# Excerpt provided:
══════
Telomere proximal genes |
Centromere proximal genes |
||||
---|---|---|---|---|---|
Gene Name | Function | Tissue specificity | Gene Name | Function | Tissue specificity |
SLC24A2 | Calcium/Cation Antiporter | Brain | ELAVL2 | Neural-specific RNA binding protein, metalloprotease stabilization | Brain |
MLLT3 | Superelongation complex subunit, Mixed Lineage Leukemia family | Ubiquitous | TUSC 1 | Tumor supressor, possible role in lung tumors | N/A |
FOCAD | Focal adehesion protein, tumor supressor function in gliomas | Ubiquitous | CAAP 1 | Apoptosis Inhibitor | Ubiquitous |
MIR31HG | Small non-coding RNA Cellclar pluripotency and differentiation | Digestive system Urinary System Brain | TEK | Receptor Tyrosine Kinase | Ubiquitous |
IFN | Proteins released by host cells in response to pathogens | Secreted | MOB3B | Mps 1 inter actor, mitotic checkpoint regulation | Ubiquitous Highest in lung |
MTAP | Polyamine metabolism, adenine and methionine salvage | Ubiquitous | LING02 | Leucine rich repeat and Ig domain, associated with Parkinson’s disease | High in brain, endometrium, testis, thyroid |
The telomere proximal region includes several genes commonly altered in cancer cells. Inactivation of the MLL (Mixed Lineage Leukemia) and related genes have been identified in different forms of leukemias [49]. Many of these genes are inactivated by various translocations which produces chimeric mRNAs. The most famous is the Philadelphia chromosome translocation which produces a fusion between ABL1 and BCR1 [50]. Further analysis of translocation in leukemia cancers led to identification of a plethora of other genes which were named after the point of translocation. This includes MLLT3 (Multiple Lineage Leukemia Translocated to Ch. 3) [51]. MLLT3 characterized by tri-nucleotide repeats which may facilitate these form of translocations [52]. Several non-reciprocal translocations between MLLT3 and other chromosome loci have been identified [53]. The presence of an MLLT3 gene in the vicinity of CDKN2 A may explain why some of the breakpoints localize in this region but does not explain most of the breakpoints which occur in the MTAP region or between MTAP and MIR31HG. Remarkably, MTAP is the only transcript that collides with CDKN2 A which raises the possibility that collisions between transcriptional machineries may lead to a higher incidence of breaks in this region. However, in this analysis we do not have any data for this conclusion.
MIR31HG encodes a long-non-coding RNA with oncogenic properties that represses expression of p16 [54]. MIR31HG dysregulation has been identified in many cancers including pancreatic [54–56]. Thus, it appears that the homozygous deletion events seen here simultaneously inactivate both CDKN2A and its regulators. MTAP encodes the enzyme methylthioadenosine phosphorylase which is required early in the purine biosynthesis pathway [57]. Deletion of MTAP has been identified in many forms of cancers and is usually co-deleted with the CDKN2A locus [58].
The centromere proximal region includes three other cell cycle regulators (TUSC1, TEK, MOB3B) as well as an apoptosis regulator (CAAP1). TUSC1 is intriguing because it has been shown to have a possible role as a tumor suppressor in lung tumors [59] and some glioblastomas [60]. The TEK receptor tyrosine kinase functions in angiogenesis and it has been shown to be mutated particularly in lymphatic cancers [61]. The function of Mps1 in spindle checkpoint and its connection to cancer has also been actively studied [62,63]. Decrease in MOB3B transcriptional levels have also been associated with prostate cancers. CAAP1 has been shown to function in regulating apoptosis in response to double strand breaks arising from topoisomerase 2 errors [64,65]. This genomic analysis of the function of these genes shows the concentration of so many cell cycle regulators in this region allows for inactivation of several of them in one event.
══════
# Recorded information:
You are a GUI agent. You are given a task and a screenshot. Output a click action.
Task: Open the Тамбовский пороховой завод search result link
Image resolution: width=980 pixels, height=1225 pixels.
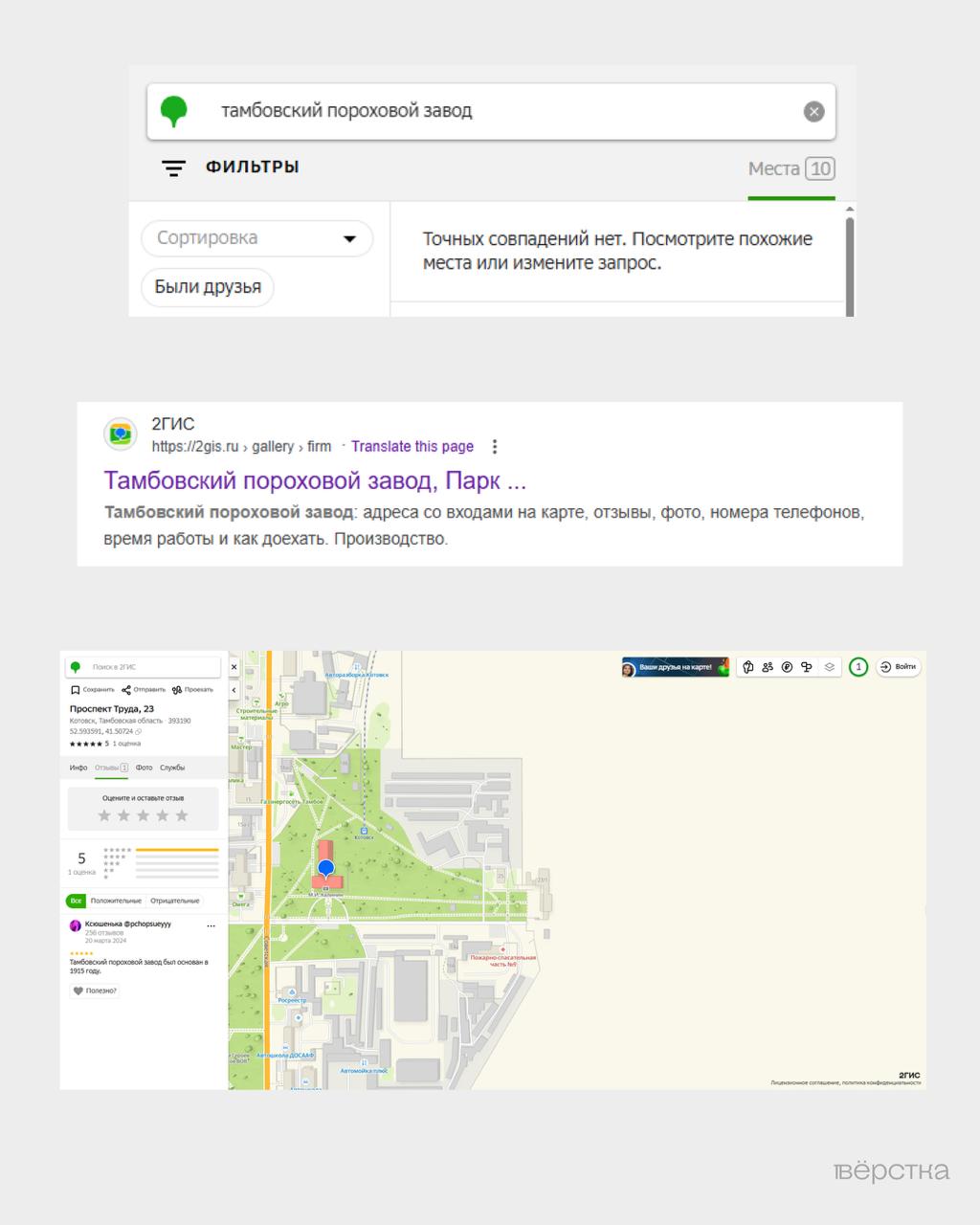[315, 480]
══════
# Tasks to complete:
a) Say whether each statement below agrees with the excerpt on genes near CDKN2A. Answer yes or no for each, and quote the deciding words of the excerpt.
(i) The Philadelphia chromosome translocation produces a fusion between ABL1 and BCR1.
(ii) The TEK receptor tyrosine kinase has been shown to be mutated particularly in lung cancers.
(iii) Deletion of MTAP usually occurs together with deletion of the CDKN2A locus.
b) Return the part of the excerpt on genes near CDKN2A that begins at the words "MIR31HG encodes a" and ends after the words "CDKN2A locus [58].".
c) Resume the excerpt on genes near CDKN2A after its final sentence.

# Set of answers:
a)
(i) Yes: "The most famous is the Philadelphia chromosome translocation which produces a fusion between ABL1 and BCR1"
(ii) No: "it has been shown to be mutated particularly in lymphatic cancers"
(iii) Yes: "is usually co-deleted with the CDKN2A locus"

b)
MIR31HG encodes a long-non-coding RNA with oncogenic properties that represses expression of p16 [54]. MIR31HG dysregulation has been identified in many cancers including pancreatic [54–56]. Thus, it appears that the homozygous deletion events seen here simultaneously inactivate both CDKN2A and its regulators. MTAP encodes the enzyme methylthioadenosine phosphorylase which is required early in the purine biosynthesis pathway [57]. Deletion of MTAP has been identified in many forms of cancers and is usually co-deleted with the CDKN2A locus [58].

c)
Remarkably, we also found several brain specific genes (SLC24A2, ELAVL2, LINGO2). These observations suggest that in the CNS there may be selective pressure to also delete these genes and might explain why so many HDs appear in this tissue. We compared the tissue distributions of all genome-wide homozygous deletions with CDKN2a deletions and found a statistically significant increase in CDKN2A HDs in CNS (p < 0.0001, chi square test).
3.9. Distribution of homozygous deletions for other tumor supressor genes
We wanted to check whether other loci characterized by homozygous deletions have such skewed distributions. We investigated seven previously identified loci (Supplementary Figure S5) [66,67] and found that all these loci have a combination of both short and long deletions. Additionally, some of these loci appeared to show some skewness. In order analyze them similarly to CDKN2A we removed some of the longer deletions and identified 3 that show some pronounced skewness and kurtosis (RB1, SMAD4, PTEN (all deletions shown for PTEN)) (Fig. 5). We investigated the reason for this skewness in these genes but could not correlate it with transcription or replication as we did for CDKN2A. However, we identified SUCLA2 (Succinyl-CoA Synthetase) at position 48,000,000 immediately centromere proximal of RB1. Because this gene is essential for the tricarboxylic acid cycle it is possible that there is selection to retain the function of this gene though clearly some deletions include it (Supplementary Fig. S5).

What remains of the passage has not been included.